Something interesting has happened in the first half of 2026. Every major analyst firm spent the past two years telling businesses to get their AI strategy sorted. Most did. They hired consultants, ran pilots, wrote policies, and set budgets.
Then the execution started. And the problems showed up.
Info-Tech Research Group released its Best of 2026 Mid-Year Report today, and the headline is not what you might expect from a year that has seen record AI investment. The most-accessed research across the first six months of 2026 was not about which model to use or how to run an AI pilot. It was about data quality, data governance, cybersecurity, and workforce readiness.
In other words: the fundamentals.
What CIOs Are Actually Wrestling With
The report finds that AI has moved from a strategic ambition to an execution challenge. Organizations have stopped asking whether to adopt AI. The question now is whether their infrastructure, their data, and their people are ready to make it work.

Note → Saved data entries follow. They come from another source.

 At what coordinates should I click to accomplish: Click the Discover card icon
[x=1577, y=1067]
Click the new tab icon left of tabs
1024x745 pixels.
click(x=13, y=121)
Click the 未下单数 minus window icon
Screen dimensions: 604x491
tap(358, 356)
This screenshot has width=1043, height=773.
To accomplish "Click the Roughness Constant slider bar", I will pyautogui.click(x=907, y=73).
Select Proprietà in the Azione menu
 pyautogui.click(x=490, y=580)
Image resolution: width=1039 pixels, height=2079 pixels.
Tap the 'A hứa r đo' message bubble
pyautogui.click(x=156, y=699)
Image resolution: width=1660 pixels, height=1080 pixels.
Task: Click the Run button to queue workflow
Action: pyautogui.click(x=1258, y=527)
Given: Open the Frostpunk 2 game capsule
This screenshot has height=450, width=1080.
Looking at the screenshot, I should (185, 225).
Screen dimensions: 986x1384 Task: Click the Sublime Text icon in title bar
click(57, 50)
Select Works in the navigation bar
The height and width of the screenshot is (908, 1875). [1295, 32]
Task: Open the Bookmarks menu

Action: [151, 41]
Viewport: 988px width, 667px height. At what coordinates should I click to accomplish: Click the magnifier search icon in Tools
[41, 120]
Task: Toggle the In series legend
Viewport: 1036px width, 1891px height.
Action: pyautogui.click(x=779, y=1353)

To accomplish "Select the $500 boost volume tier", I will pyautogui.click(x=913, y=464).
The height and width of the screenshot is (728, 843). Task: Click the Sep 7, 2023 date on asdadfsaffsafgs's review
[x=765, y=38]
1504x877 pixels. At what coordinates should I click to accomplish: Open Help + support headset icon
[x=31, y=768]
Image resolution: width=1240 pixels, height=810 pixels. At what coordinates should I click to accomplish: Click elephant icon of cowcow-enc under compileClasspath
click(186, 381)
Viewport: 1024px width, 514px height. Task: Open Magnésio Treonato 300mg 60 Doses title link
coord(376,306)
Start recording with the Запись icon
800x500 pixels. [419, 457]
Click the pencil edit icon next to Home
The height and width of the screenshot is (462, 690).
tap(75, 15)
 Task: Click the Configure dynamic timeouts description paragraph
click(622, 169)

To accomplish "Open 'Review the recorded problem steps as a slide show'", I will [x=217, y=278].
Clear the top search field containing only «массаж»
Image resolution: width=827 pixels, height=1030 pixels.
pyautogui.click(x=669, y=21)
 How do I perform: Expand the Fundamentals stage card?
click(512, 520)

The strongest demand in H1 2026 was for guidance on:
- AI execution — how to actually move from proof of concept to production
- Cybersecurity — how to harden systems as AI increases the attack surface
- Data quality and governance — how to ensure AI has clean, reliable data to work with
- Workforce readiness — how to build the skills required to operate in an AI-augmented environment
- Technology buying decisions — how to evaluate tools without being overwhelmed by vendor noise
That last one is telling. When organizations are focused on buying decisions, it means they have moved past exploration and into investment. But it also means they need better filters for an increasingly crowded market.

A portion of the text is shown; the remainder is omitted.